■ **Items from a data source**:
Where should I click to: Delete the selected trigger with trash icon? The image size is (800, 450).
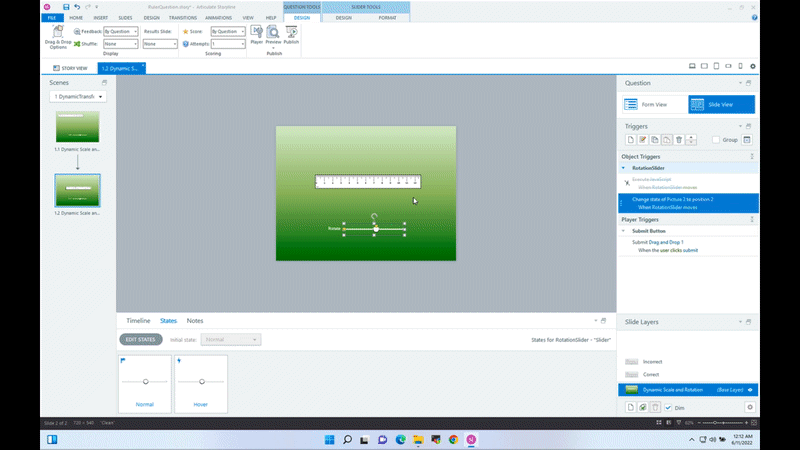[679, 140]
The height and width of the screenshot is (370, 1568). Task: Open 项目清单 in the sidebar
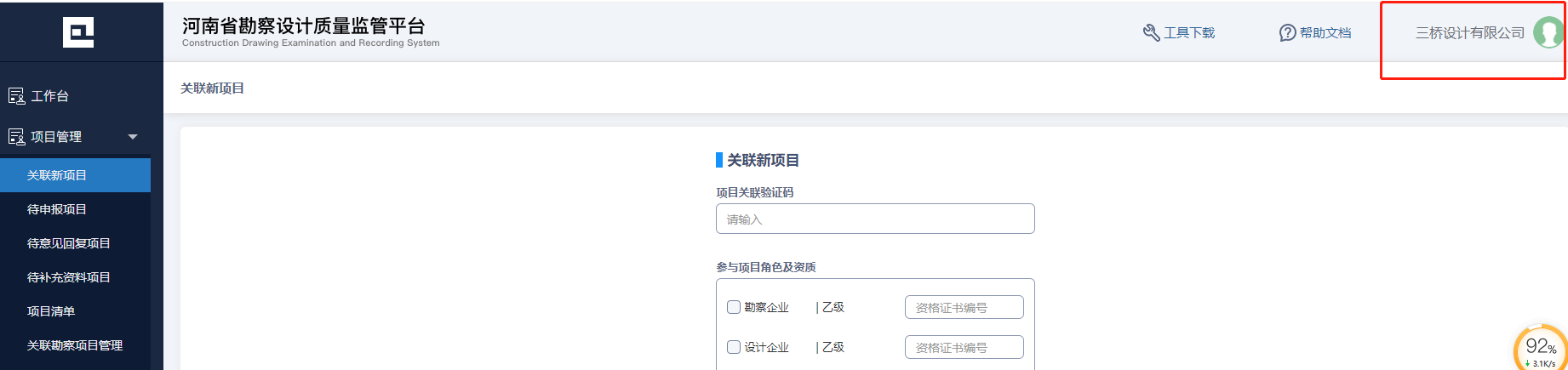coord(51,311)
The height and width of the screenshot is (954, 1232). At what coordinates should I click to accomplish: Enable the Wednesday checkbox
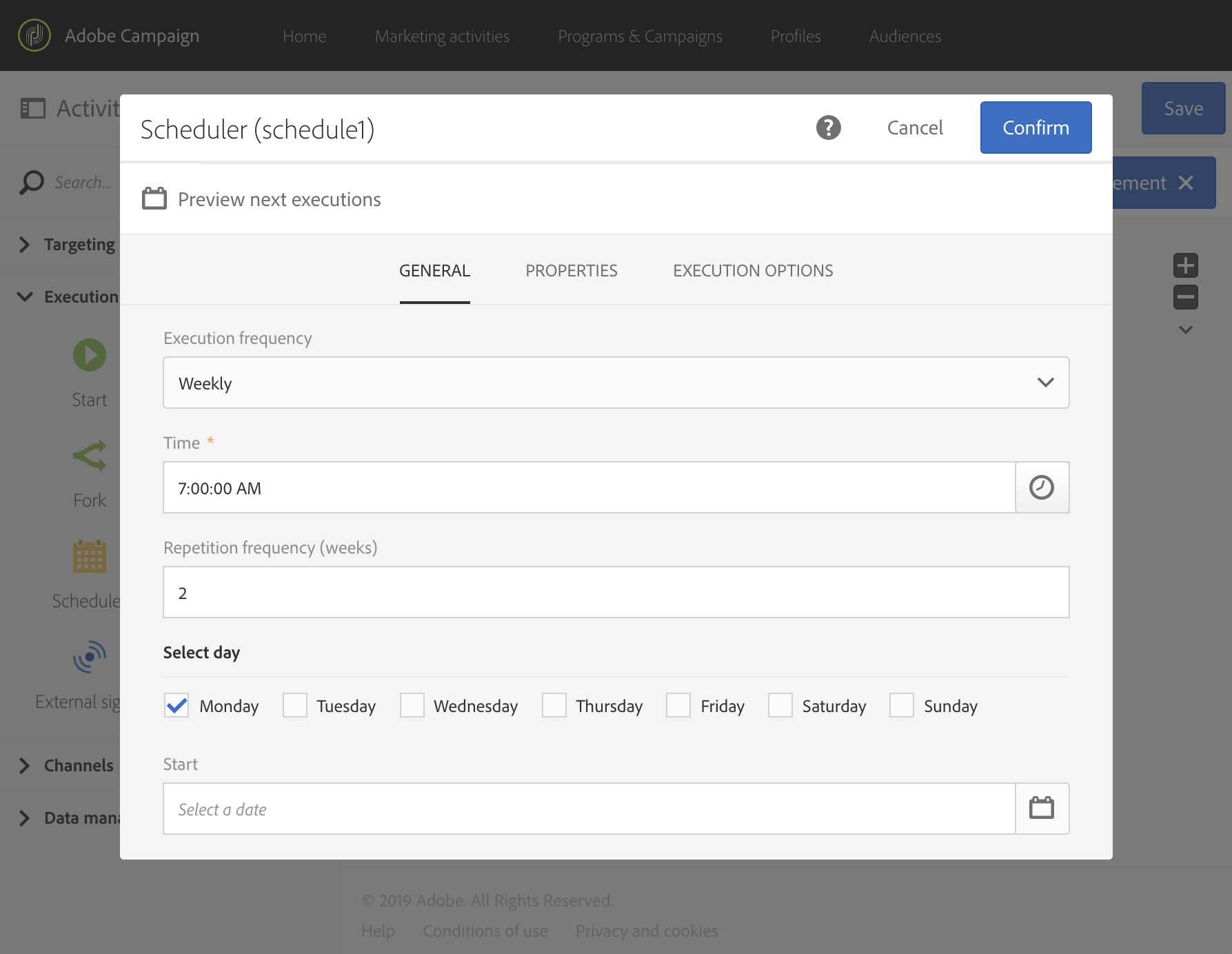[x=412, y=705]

■ **PROBLEM TO SOLVE**:
Transcribe exactly the lines that go from the one holding "The height and width of the screenshot is (370, 1568)." through the last line of the entries, both included, and nothing besides them. Do not include any pictures.

■ **EXERCISE OUTPUT**:
The height and width of the screenshot is (370, 1568). Task: Open 项目清单 in the sidebar
coord(51,311)
The height and width of the screenshot is (954, 1232). At what coordinates should I click to accomplish: Enable the Wednesday checkbox
[x=412, y=705]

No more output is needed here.